Viva the h-index
In their article ‘The inconsistency of the h-index’ Ludo Waltman and Nees Jan van Neck give three examples to demonstrate the inconsistency of the h-index. As will be explained, a little extension of their examples just illustrate the opposite, a stable feature of the h-index. For starting authors it, the h-index that is, focusses on the number of articles; for experienced authors its focus shifts towards the citation scores. This feature may be liked or not but does not make the h-index an inconsistent and inappropriate indicator, as the authors claim.
💡 Research Summary
The paper is a rebuttal to Waltman and van Eck’s claim that the h‑index is inconsistent. The author introduces a simple production‑quality framework: for any researcher, let p be the number of “relevant” publications (those that constitute the h‑index) and let q be the lowest citation count among those publications. Within this definition the h‑index is exactly the minimum of the two numbers, h = min(p, q). This relationship, termed the “h‑index law,” yields only two possible regimes. When production is lower than quality (p < q) the h‑index is limited by the number of papers; when production equals quality (p = q) the index is limited by the citation floor. The case p > q cannot occur because p is defined only over the set of papers that already satisfy the citation threshold.
Armed with this law, the author revisits the three examples used by Waltman and van Eck to illustrate alleged inconsistencies.

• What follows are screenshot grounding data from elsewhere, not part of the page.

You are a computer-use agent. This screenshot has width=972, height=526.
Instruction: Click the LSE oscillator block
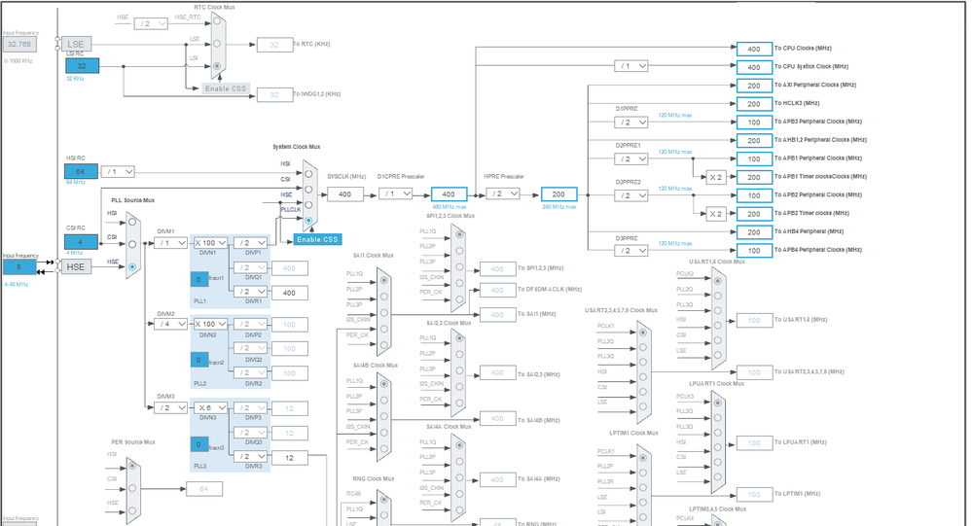tap(76, 44)
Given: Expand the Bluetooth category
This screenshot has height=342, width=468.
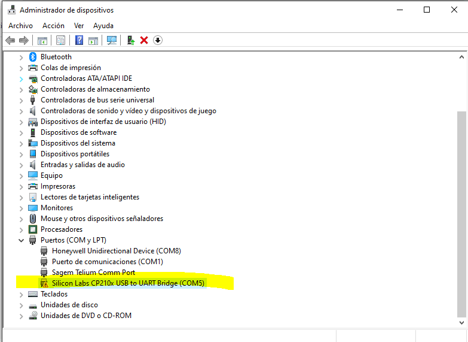Looking at the screenshot, I should (22, 57).
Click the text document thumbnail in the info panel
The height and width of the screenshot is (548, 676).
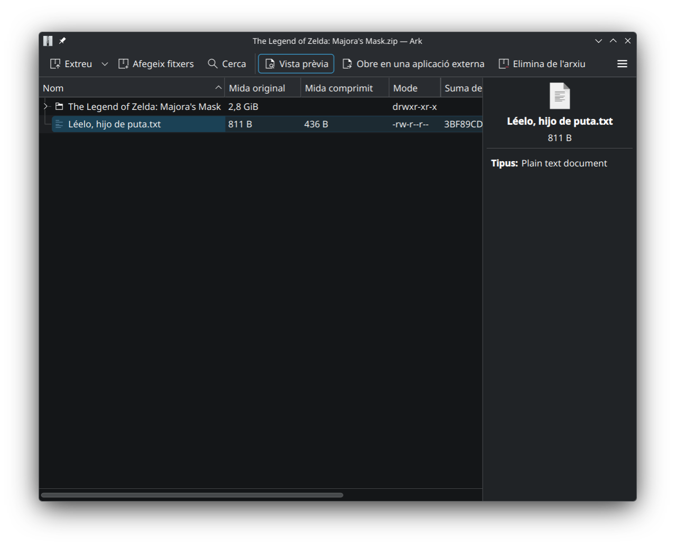(560, 96)
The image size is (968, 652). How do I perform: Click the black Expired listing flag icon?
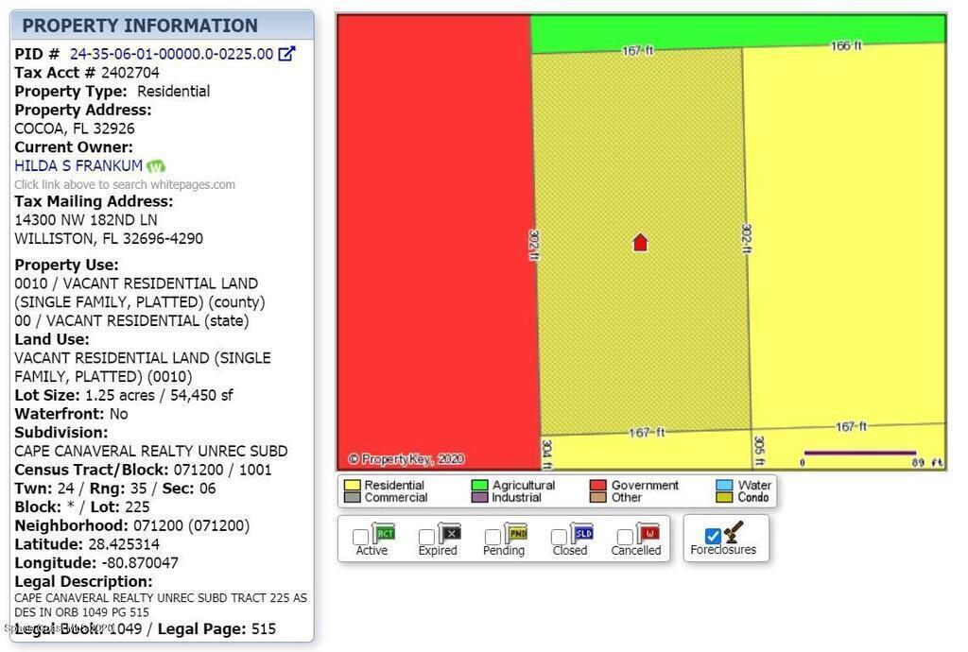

Example 1 compares two authors, X and Y, over successive five‑year periods. Initially X has p = 9, q = 12 while Y has p = 7, q = 15, giving h‑values of 9 and 7 respectively. After a second identical period both authors reach p = q (12 for X, 15 for Y) and their h‑indices become 12 and 15. Further identical output does not change the indices because the minimum of p and q is already fixed. The trajectory (9 → 12 → 14 → 14 for X and 7 → 14 → 15 → 15 for Y) perfectly follows the h‑index law: early on production determines h, later quality takes over.
Example 2 involves two researchers who repeatedly co‑author two papers that each receive eight citations. Initially X has p = 5, q = 5 (h = 5) and Y has p = 4, q = 6 (h = 4). After the first joint step X’s h stays at 5 while Y’s rises to 6; after the second step both reach h = 6, and after the third step both reach h = 8. Beyond that, additional identical steps have no effect. Again the early advantage of X is due to higher production, while Y’s superior citation floor later overtakes, illustrating the same law in action.
Example 3 addresses group indices. Two authors X₁ and X₂ each have seven papers with nine citations (individual h = 7). When combined into a single “author” the group has fourteen papers, each still cited nine times, yielding a group h‑index of 9. Thus the group h‑index is not the sum of the individual h‑indices; it lies between the maximum individual h and the sum, as formalised by the inequality max(hᵢ) ≤ h_G ≤ Σhᵢ. The author points out that many very different compositions can produce the same group h‑index, suggesting that the average h‑index of members may be a more informative metric for groups or journals.
The conclusion reiterates that all three examples conform to the h‑index law: quality eventually dominates production, a built‑in feature of the metric. Consequently, the h‑index rewards junior researchers for the sheer number of papers while preventing senior researchers from inflating their score by repeatedly publishing papers of the same modest impact. The alleged “inconsistency” is therefore a misinterpretation of the index’s dynamic nature rather than a flaw. The author ends with a metaphor comparing the h‑index to child’s first steps versus an adult’s tango, emphasizing that the index’s behavior is both predictable and appropriate.